Know no mercy for us O my father.

Our father, whose children trawl the sheer waves,
waves that promise but birth only corpses,
corpses with shipwreck and kelp in their hair.

When the hair of our sons garlands the crabs,
will the crabs troll the songs of the sirens?
will the sirens sing lays or unsing them?

O forgive them not, mother, for their sins.

For their sins are not burdens but cargo,
a cargo that, like flotsam, never sinks
the way Jonah sinks. Sinners never drown,
yet our children drown. Reciting whale psalms,
psalms for the mending of net and tackle,
they tackle seas with a litany of hooks. (Scott Inniss, headlight #11)
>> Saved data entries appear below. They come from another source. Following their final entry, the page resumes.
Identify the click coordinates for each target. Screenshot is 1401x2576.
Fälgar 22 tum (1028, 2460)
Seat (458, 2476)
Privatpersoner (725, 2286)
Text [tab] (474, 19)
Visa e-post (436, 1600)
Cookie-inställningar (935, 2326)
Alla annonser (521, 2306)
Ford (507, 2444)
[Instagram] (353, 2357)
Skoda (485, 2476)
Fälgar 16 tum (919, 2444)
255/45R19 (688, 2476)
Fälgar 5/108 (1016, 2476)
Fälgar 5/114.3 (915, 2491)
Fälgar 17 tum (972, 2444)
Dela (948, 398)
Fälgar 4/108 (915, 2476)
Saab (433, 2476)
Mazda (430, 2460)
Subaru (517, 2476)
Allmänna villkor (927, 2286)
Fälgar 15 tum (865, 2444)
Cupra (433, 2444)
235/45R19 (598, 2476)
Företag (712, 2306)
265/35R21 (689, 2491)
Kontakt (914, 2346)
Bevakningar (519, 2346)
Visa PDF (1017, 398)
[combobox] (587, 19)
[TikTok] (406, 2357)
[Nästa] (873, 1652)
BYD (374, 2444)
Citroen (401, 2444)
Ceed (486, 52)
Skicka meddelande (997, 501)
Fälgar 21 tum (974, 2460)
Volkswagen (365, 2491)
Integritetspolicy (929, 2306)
One thing I do wonder, after hearing Larissa Andrusyshyn read again the other night at the Pilot Reading Series in Montreal, and knowing her and her work for over a decade, why have I seen so little of it published in journals? The former editor/publisher of the monthly streeteaters zine in the late 90s and early 00s, just what has Andrusyshyn been up to with her writing over the past few years? I’m still frustrated that I’m missing the first four volumes of the series, and have been looking for copies for years, but going back through older issues, now that I have these new ones, I’m finding it interesting just how many names I’ve heard of since, including recent GG-nominee Sachiko Murakami (from issue #9), and Jon Paul Fiorentino, who I discovered in the sixth volume of the series. How many of these new names will I be seeing more of in the future?

Mrs. Avocado

I found teeth and hair in the pit of an avocado. I had paid a quarter to the moustache grocer for it and when I returned with complaint of the tumor-like fruit, he expressed great joy. “My lost brother!” He exclaimed. “Yes, but he is in my avocado,” I stated. As an apology, the grocer insisted on having me over for dinner with his mother. She appeared very quiet at first, and I was disappointed that this opportunity to interact with the mother of an avocado was slipping through my fingers. He asked why I looked so thrown, offered me a glass of water, and assisted me to a tender couch. When I sat it moaned. I carefully stared across the room at the unmoving mother. In a moment of clarity I understood, the avocado’s mother, the mother of the moustache grocer, was in fact no more than a gnarled yam adorned in a patterned shawl. (JP King, headlight #10)
If you want to know some of what kinds of writers and writing Concordia University’s Creative Writing Program has produced over the years, apart from these annual morsels of new writing and writers, a good place to start would be the anthology 32 Degrees: An Anthology of Prose, Poetry and Drama (Montreal QC: DC Books, 1993), edited by Raymond Beauchemin, publishing the work of various former students, including Mark Cochrane, Ray Smith, Elisabeth Harvor, Su Croll, Robert Mazjels, Nino Ricci and David McGimpsey, or even the more recent Language Acts: Anglo-Québec Poetry, 1976 to the 21st Century, edited by Jason Camlot and Todd Swift (Montreal QC: Vehicule Press, 2007), which not only collect new and previously published essays on the works of English-language writers in Quebec, but also a bibliography of poetry magazines throughout the period, English-language (or, "Anglo") poetry publishers, poetry prize winners and Concordia University M.A. Poetry Theses. Other writers that have come out of the program can even be found in the anthology of poetry, fiction and artwork that Conundrum Press editor/publisher Andy Brown and I did for Vehicule Press, YOU & YOUR BRIGHT IDEAS: NEW MONTREAL WRITING (Montreal QC: Vehicule Press, 2001). Brown even contributes an introduction to the tenth edition of these little volumes, as he begins:
Headlight. The name seems appropriate for an anthology of new work done by writers filled with youthful optimism. The headlight shows them the way, illuminates their personal darkness. But it does more than just illuminate, a headlight focuses light so that our eyes adjust to one point, the endless yellow ribbon of road, while the environment around us disappears. This has always been my experience with writing. When I sit down to write the rest of the world becomes invisible to me and it is the road and where it will take me that becomes my focus. One of my very first publications was in Headlight and coincidentally it was about parking.